• **DATA IN THIS EXERCISE**:

*-*-*

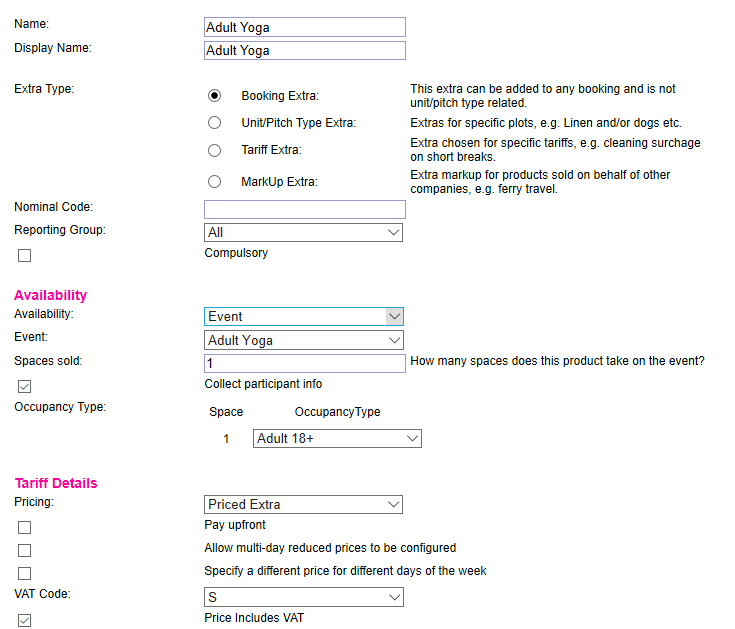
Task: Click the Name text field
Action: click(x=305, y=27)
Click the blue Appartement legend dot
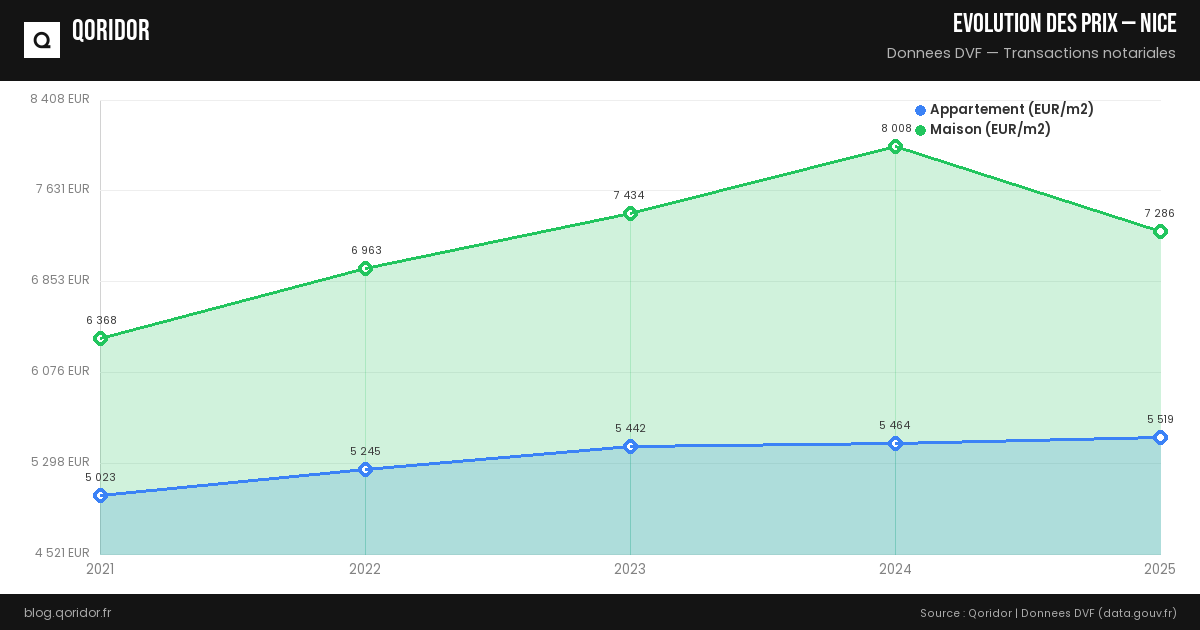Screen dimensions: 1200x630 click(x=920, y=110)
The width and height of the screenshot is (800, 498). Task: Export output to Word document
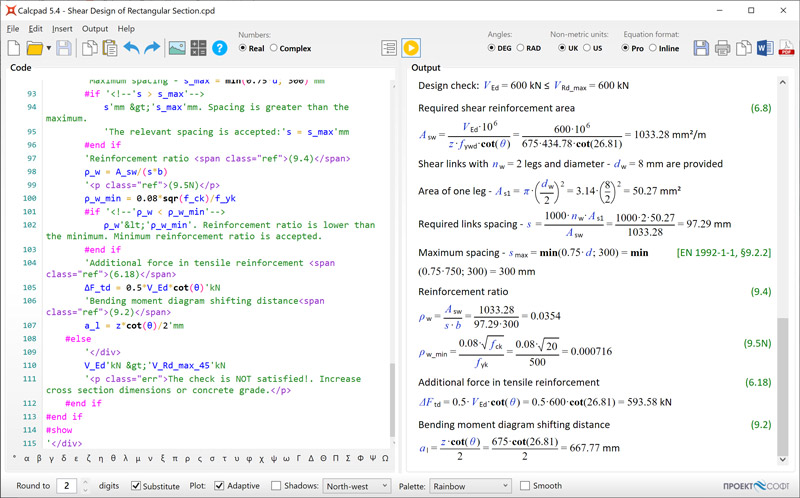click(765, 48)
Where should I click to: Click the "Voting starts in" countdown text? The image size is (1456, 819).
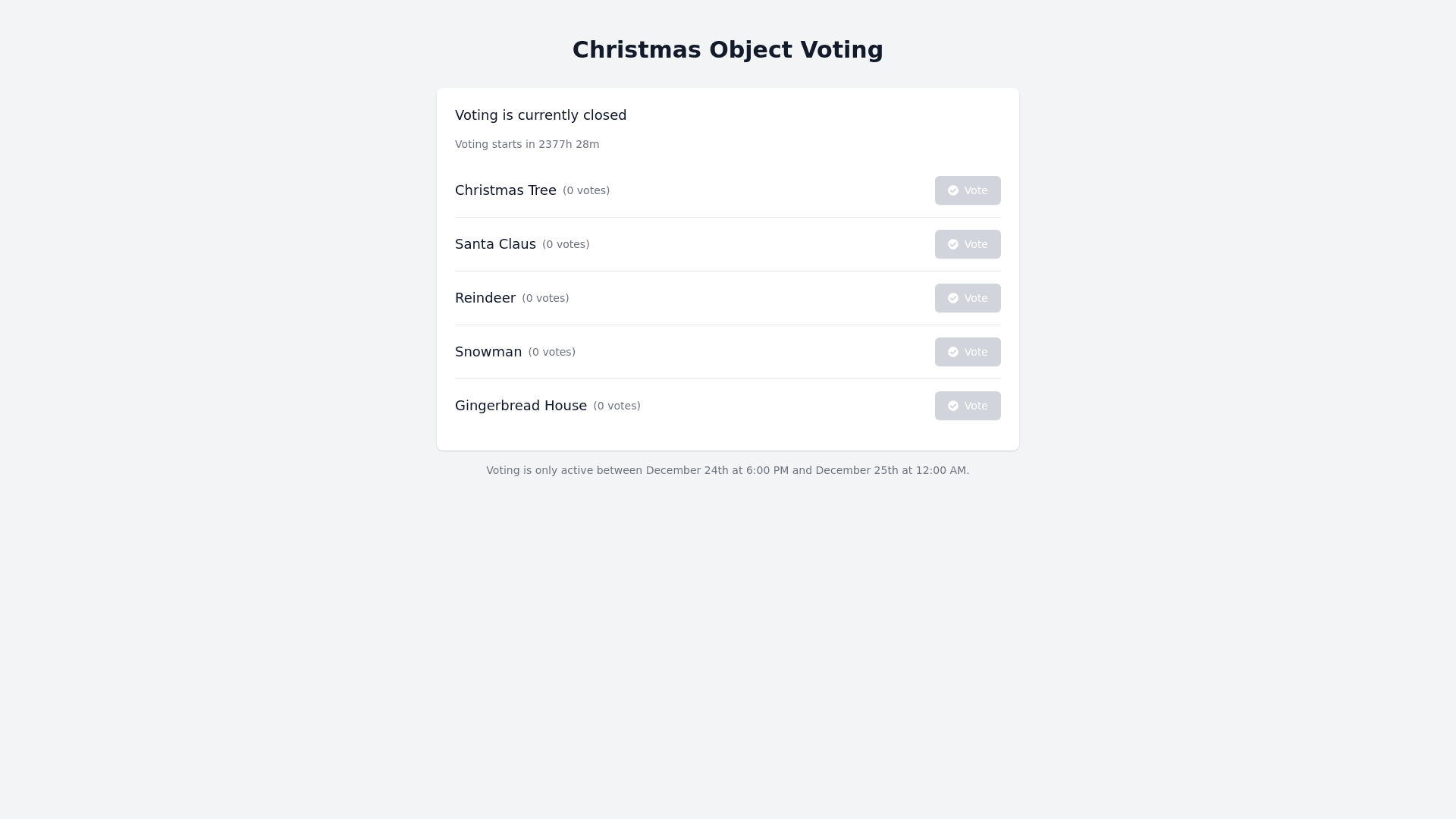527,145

*-*-*

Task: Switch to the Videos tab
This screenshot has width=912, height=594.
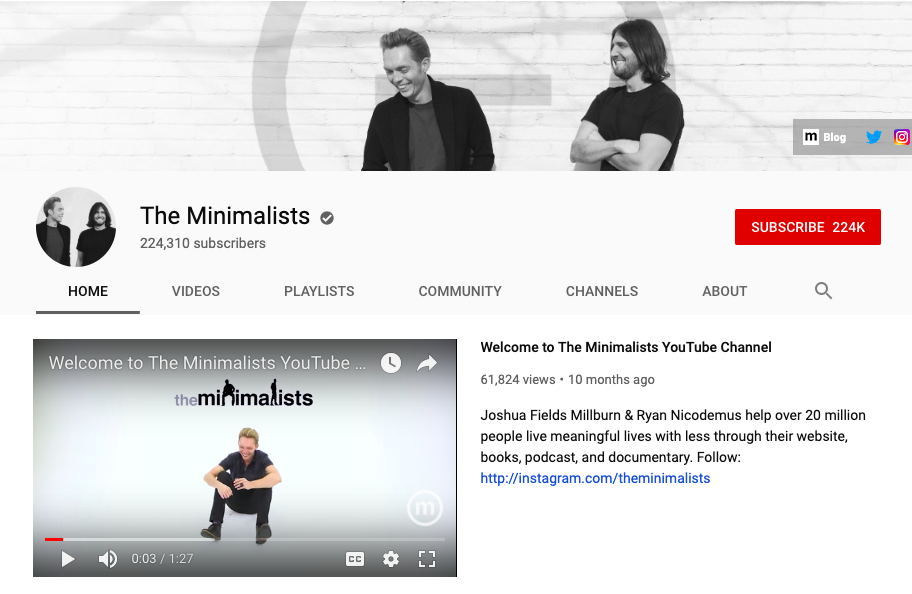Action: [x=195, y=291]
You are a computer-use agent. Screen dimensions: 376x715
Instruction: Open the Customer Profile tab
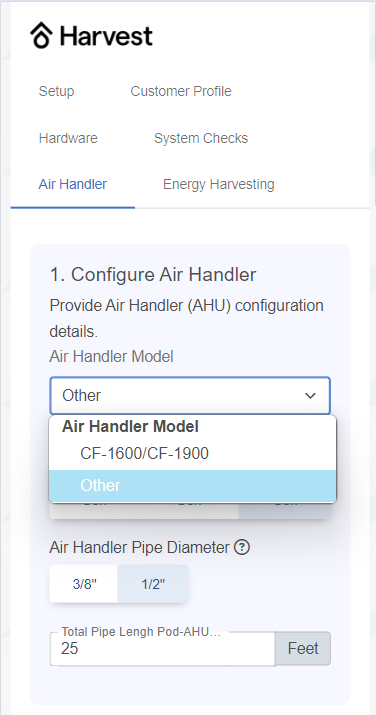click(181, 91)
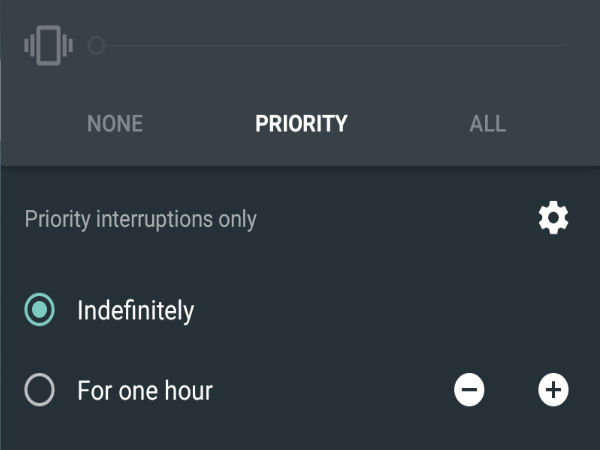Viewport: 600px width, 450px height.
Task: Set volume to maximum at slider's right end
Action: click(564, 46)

*-*-*

• **DIRECTIONS**:
Having found the line with "Task: Switch to the Videos tab" and the line with "You are a computer-use" in the material above, write out exactly those two and every line between, leaving the pictures out.

• **YOUR RESPONSE**:
Task: Switch to the Videos tab
This screenshot has width=912, height=594.
Action: [x=195, y=291]
You are a computer-use agent. Screen dimensions: 376x715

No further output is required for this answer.